===== The data =====
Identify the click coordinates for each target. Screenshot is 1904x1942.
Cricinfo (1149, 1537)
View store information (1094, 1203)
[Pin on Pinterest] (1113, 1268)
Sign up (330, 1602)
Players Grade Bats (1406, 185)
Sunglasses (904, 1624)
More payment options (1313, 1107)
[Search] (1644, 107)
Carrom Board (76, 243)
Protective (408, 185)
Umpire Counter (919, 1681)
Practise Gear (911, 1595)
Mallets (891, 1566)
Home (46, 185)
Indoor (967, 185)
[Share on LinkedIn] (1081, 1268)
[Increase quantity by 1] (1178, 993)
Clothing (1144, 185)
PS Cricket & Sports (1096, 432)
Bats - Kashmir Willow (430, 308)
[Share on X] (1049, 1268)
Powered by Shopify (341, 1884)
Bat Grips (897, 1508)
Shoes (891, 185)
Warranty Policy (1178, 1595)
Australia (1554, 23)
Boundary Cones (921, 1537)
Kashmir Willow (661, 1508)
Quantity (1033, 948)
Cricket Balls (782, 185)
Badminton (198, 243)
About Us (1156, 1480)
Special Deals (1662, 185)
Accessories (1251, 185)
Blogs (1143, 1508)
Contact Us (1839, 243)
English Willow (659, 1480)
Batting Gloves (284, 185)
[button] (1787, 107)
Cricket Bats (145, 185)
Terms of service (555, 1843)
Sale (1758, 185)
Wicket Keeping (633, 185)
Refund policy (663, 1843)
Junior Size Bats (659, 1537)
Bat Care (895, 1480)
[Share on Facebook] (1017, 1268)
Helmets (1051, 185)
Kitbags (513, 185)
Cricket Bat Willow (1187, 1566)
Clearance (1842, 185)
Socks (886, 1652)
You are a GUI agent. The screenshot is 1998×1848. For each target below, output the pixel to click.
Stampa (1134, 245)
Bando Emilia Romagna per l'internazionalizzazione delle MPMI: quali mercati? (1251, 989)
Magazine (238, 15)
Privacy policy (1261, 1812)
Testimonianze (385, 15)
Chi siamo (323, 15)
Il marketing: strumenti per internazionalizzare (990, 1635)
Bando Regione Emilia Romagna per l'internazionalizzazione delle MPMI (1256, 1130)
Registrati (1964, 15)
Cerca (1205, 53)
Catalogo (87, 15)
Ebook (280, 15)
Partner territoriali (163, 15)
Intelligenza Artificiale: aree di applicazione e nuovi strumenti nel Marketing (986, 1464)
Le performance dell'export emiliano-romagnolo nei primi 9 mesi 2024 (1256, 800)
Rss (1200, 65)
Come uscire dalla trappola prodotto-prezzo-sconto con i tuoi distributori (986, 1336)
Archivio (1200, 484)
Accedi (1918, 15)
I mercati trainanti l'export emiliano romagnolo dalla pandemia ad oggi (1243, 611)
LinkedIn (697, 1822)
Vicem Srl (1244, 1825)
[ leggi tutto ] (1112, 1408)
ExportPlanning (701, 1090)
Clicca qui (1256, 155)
=====
The required output is every line above from the one with "Blogs (1143, 1508)" down to the one with "Clearance (1842, 185)", restated word for word, ends included.

Blogs (1143, 1508)
Contact Us (1839, 243)
English Willow (659, 1480)
Batting Gloves (284, 185)
[button] (1787, 107)
Cricket Bats (145, 185)
Terms of service (555, 1843)
Sale (1758, 185)
Wicket Keeping (633, 185)
Refund policy (663, 1843)
Junior Size Bats (659, 1537)
Bat Care (895, 1480)
[Share on Facebook] (1017, 1268)
Helmets (1051, 185)
Kitbags (513, 185)
Cricket Bat Willow (1187, 1566)
Clearance (1842, 185)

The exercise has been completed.